Rewrite the part of the listing that starts at the line containing "You are a GUI" and ends at the line containing "The height and" as a numbered list, with both of those lines included and any blank lines left out.

EXCERPTED DATA:
..............................

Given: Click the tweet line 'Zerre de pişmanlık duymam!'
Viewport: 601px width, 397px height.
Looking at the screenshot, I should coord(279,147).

..............................

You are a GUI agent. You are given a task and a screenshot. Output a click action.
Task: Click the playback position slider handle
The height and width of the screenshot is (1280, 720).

..............................

OUTPUT BELOW:
1. You are a GUI agent. You are given a task and a screenshot. Output a click action.
2. Task: Click the playback position slider handle
3. The height and width of the screenshot is (1280, 720).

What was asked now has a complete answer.